= TASK DETAILS =
Search term "agent": copy each line of the data containing it.

_ _ _ _ _

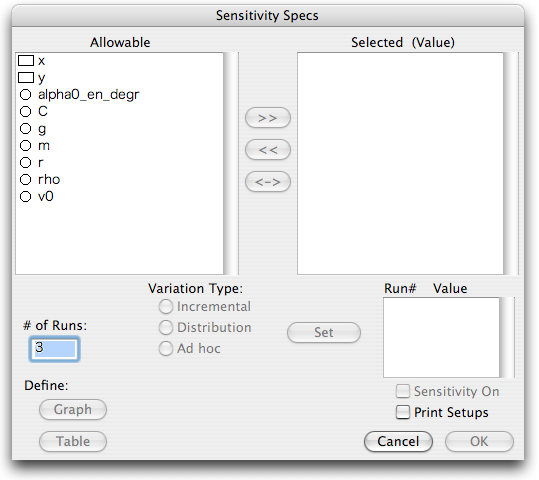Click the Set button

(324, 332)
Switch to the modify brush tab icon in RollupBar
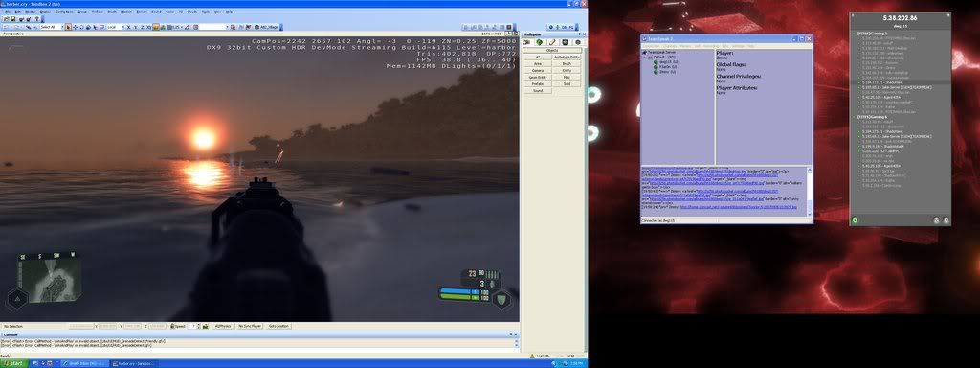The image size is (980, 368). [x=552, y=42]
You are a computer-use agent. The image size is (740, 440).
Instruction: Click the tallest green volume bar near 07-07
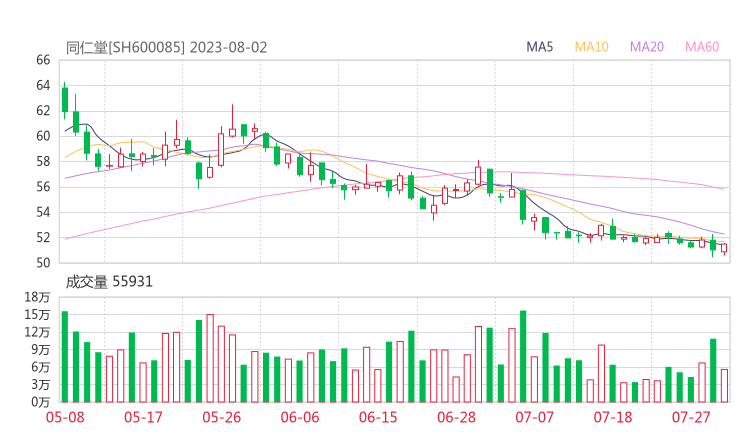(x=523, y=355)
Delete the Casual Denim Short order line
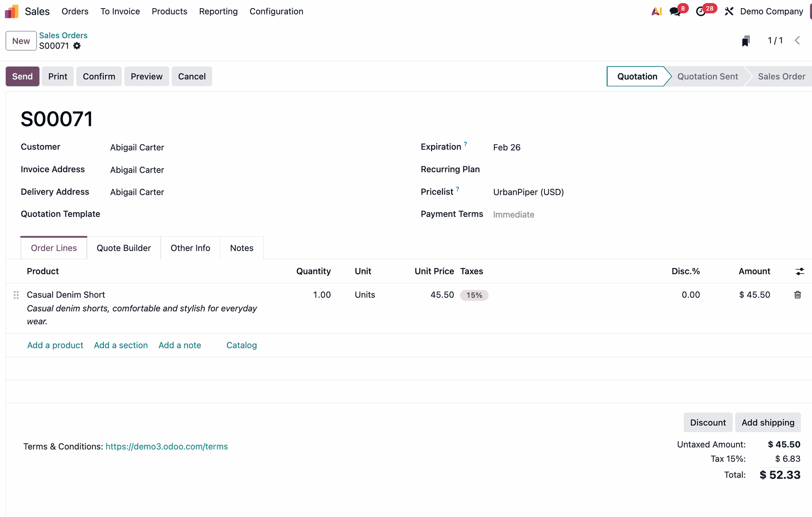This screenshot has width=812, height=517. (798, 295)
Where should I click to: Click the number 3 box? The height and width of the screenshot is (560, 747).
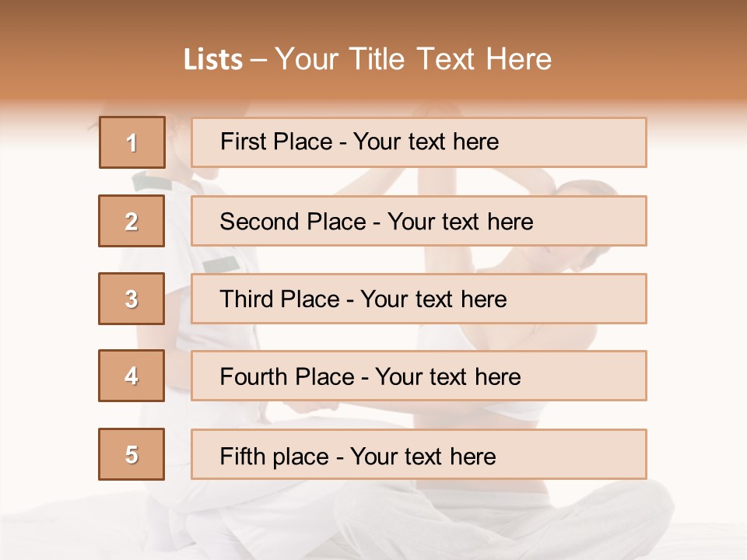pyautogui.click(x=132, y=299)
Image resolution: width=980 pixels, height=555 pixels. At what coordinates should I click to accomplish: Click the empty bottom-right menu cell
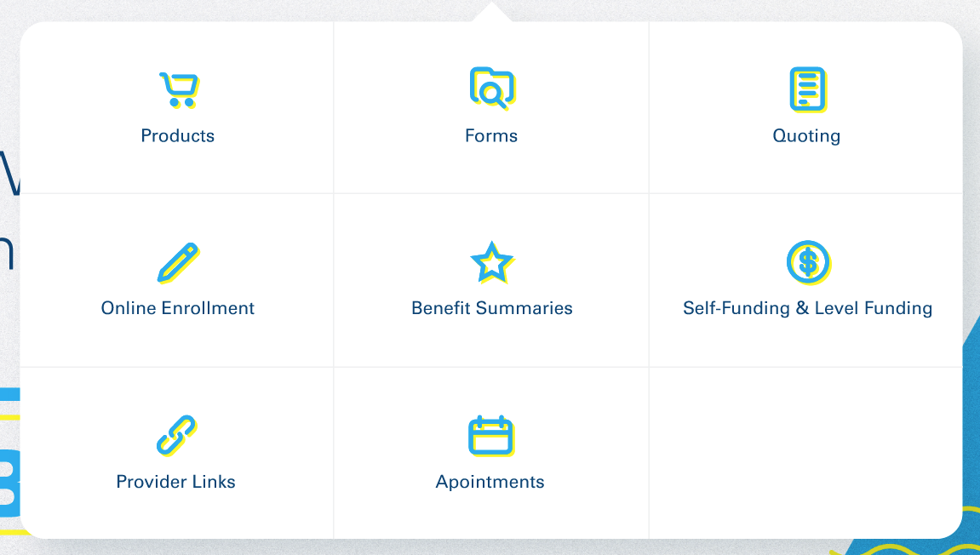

_ _ _ _ _

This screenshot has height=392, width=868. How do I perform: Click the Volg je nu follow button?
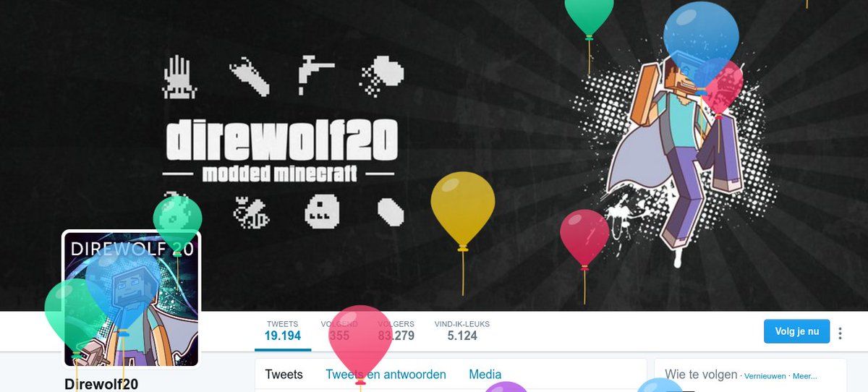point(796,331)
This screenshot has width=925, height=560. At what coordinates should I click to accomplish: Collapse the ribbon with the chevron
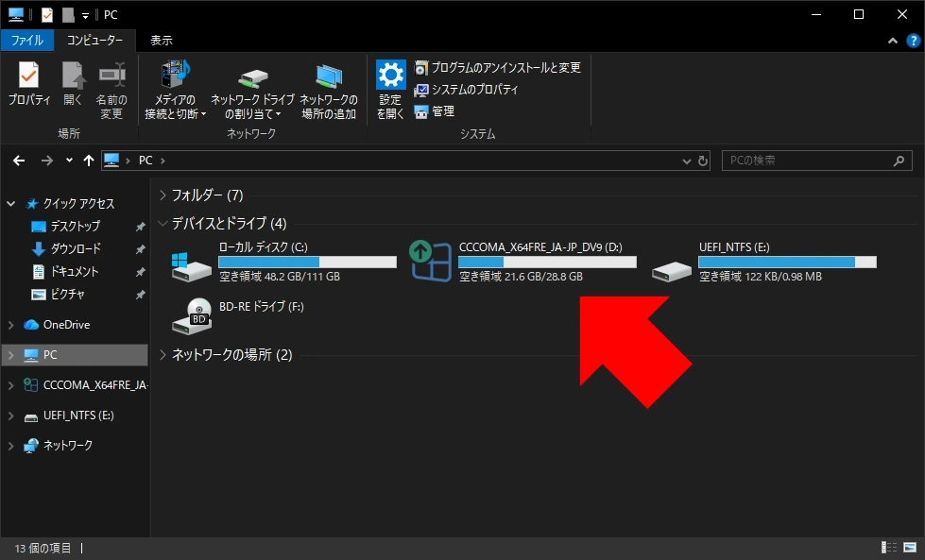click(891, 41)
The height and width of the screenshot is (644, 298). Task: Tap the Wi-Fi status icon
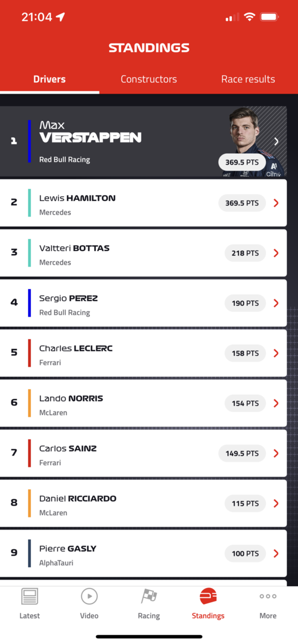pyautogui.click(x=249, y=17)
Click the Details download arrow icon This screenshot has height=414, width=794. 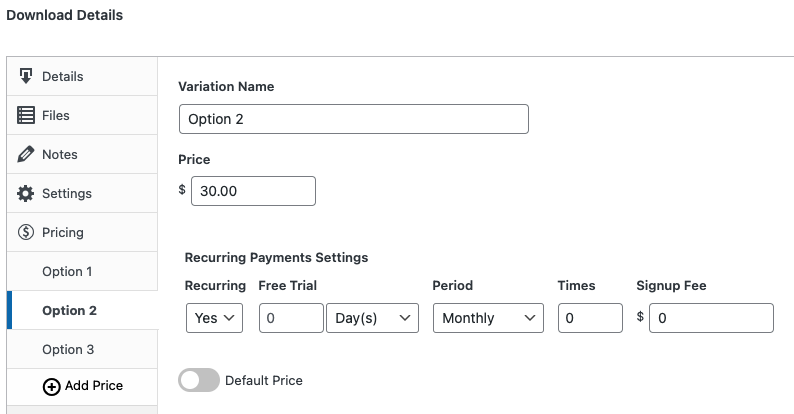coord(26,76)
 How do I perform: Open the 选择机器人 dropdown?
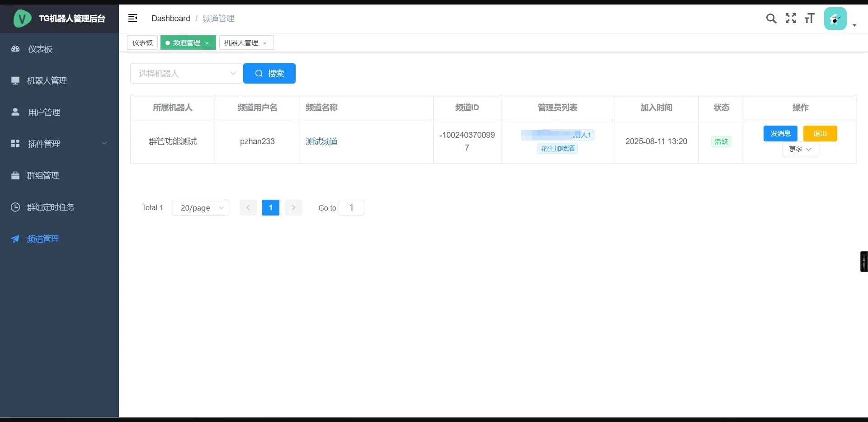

_ _ _ _ _

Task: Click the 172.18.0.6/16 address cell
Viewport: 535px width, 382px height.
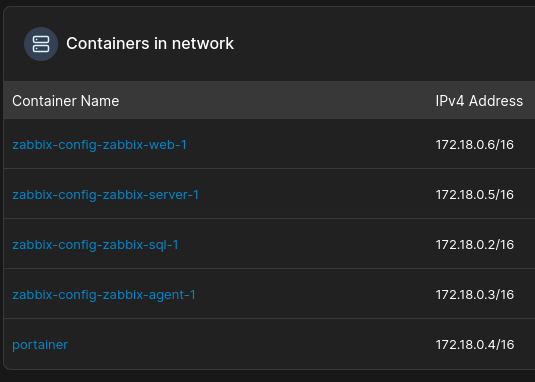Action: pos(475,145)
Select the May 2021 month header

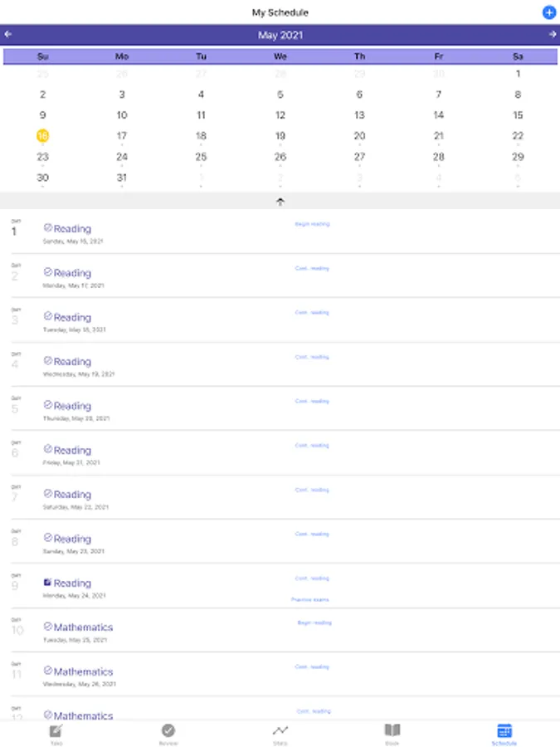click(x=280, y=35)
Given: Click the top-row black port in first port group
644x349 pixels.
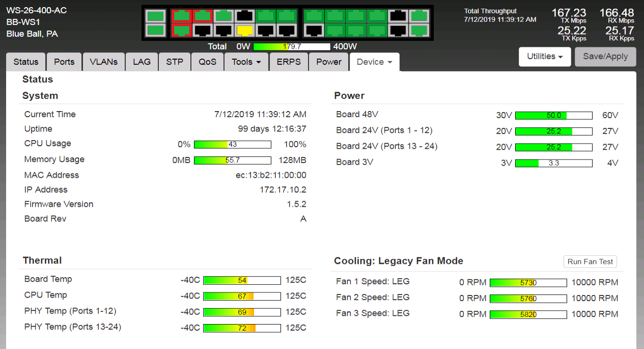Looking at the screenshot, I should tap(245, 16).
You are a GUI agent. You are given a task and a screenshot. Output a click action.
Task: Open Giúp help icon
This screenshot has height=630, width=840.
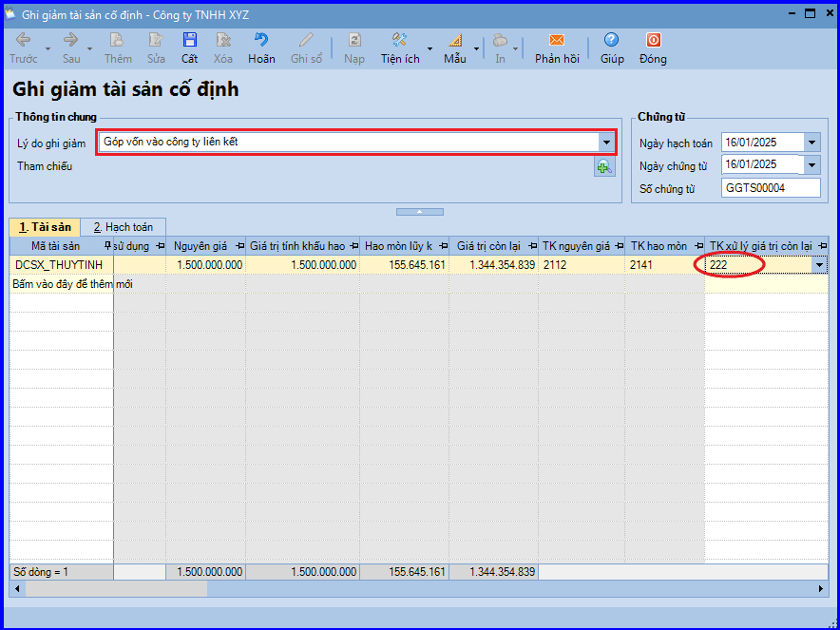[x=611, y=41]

_ _ _ _ _

= EXPECTED ANSWER =
You are a computer-use agent. The image size is (740, 440).
You are a GUI agent. You are given a task and a screenshot. Output a click action.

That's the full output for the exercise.